Customer information was stolen from Stop & Shop stores in Coventry and in Cranston, and there's suspicion that stores in Bristol, Providence, Warwick, and Seekonk were affected, according to an announcement on its Web site. There's no evidence yet of fraudulent debit or credit card activity in connection with the security breach.

The supermarket chain said the data, consisting of credit card numbers and associated pin numbers were stolen in early February.

"Although we do not yet have enough information to determine the extent of this criminal activity, compromised debit and credit cards that we are aware of are limited to specific transactions at two stores," the supermarket chain said in a letter to customers on its Web site.

It wasn't immediately clear how many customers were affected by the thefts.

No arrests have been made. Local police departments and the U.S. Secret Service are investigating.

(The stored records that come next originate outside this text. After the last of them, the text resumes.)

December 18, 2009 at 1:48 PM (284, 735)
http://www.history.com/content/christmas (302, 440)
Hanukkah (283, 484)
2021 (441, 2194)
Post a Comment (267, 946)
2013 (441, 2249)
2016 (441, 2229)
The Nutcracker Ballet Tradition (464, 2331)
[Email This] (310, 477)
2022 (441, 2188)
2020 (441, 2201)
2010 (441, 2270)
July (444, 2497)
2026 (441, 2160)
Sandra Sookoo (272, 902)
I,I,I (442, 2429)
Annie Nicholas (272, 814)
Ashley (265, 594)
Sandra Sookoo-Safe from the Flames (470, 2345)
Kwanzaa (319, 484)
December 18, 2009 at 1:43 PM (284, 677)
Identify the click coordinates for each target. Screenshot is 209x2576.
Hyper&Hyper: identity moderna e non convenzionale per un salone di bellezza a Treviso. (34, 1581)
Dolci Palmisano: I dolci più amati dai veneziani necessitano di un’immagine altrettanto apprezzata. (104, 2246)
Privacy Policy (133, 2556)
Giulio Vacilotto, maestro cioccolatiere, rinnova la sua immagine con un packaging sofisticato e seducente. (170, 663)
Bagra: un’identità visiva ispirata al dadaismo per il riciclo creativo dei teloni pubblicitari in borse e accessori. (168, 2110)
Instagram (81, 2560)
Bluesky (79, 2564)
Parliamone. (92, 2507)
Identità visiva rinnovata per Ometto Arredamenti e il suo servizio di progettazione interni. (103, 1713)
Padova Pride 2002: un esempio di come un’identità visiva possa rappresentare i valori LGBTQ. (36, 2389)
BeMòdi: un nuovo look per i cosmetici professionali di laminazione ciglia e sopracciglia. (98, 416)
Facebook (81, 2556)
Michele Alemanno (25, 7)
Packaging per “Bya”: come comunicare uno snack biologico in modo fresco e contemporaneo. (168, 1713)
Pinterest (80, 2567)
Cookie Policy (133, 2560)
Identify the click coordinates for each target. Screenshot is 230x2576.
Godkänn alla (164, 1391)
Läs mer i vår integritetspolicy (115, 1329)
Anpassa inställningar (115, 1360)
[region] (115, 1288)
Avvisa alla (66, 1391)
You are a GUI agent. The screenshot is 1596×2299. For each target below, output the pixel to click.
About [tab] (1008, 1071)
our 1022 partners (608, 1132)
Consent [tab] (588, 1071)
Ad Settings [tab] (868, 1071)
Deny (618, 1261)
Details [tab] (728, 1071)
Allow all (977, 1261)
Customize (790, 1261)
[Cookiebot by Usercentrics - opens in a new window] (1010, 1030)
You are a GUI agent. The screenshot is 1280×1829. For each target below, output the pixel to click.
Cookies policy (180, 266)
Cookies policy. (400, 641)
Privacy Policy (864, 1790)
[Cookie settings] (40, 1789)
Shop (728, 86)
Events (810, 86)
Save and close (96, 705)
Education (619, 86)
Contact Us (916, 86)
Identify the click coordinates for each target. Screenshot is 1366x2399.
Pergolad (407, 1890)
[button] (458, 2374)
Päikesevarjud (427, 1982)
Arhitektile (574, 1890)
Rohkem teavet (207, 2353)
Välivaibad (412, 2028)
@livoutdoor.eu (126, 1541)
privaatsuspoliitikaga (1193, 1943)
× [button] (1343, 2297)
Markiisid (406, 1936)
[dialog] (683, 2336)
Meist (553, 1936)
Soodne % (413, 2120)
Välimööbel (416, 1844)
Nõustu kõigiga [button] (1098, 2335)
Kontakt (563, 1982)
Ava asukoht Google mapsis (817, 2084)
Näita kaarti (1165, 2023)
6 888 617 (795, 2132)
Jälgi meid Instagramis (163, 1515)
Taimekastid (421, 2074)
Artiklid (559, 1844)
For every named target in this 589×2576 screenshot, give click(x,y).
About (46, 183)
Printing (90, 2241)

Apple fixes multiple flaws
Apple has released a security update for Mac OS X that fixes several vulnerabilities, including some disclosed as part of the Month of Apple Bugs project. They include:

  • A boundary error in Finder attackers could exploit to cause a buffer overflow or run malicious code by tricking the user into mounting a malicious disk image.
  • A null-pointer dereference error in iChat Bonjour attackers could exploit to crash an application.
  • A format string error in how AIM URLs are handled in iChat, which attackers could exploit to launch malicious code.
  • An error in the UserNotificationCenter local attackers could exploit to enhance their user privileges.

Cookie flaw found in Firefox
Researcher Michal Zalewski has reported a new Mozilla Firefox flaw attackers could exploit via a malicious Web site to manipulate authentication cookies for a third-party Web site. According to Zalewski's Bugzilla forum posting, the problem is an origin validation error in how the browser handles the "location.hostname" property. Remote attackers could exploit this to steal authentication cookies from arbitrary sites by tricking a user into visiting a specially crafted Web page. The flaw affects Firefox versions 2.0.0.1 and prior.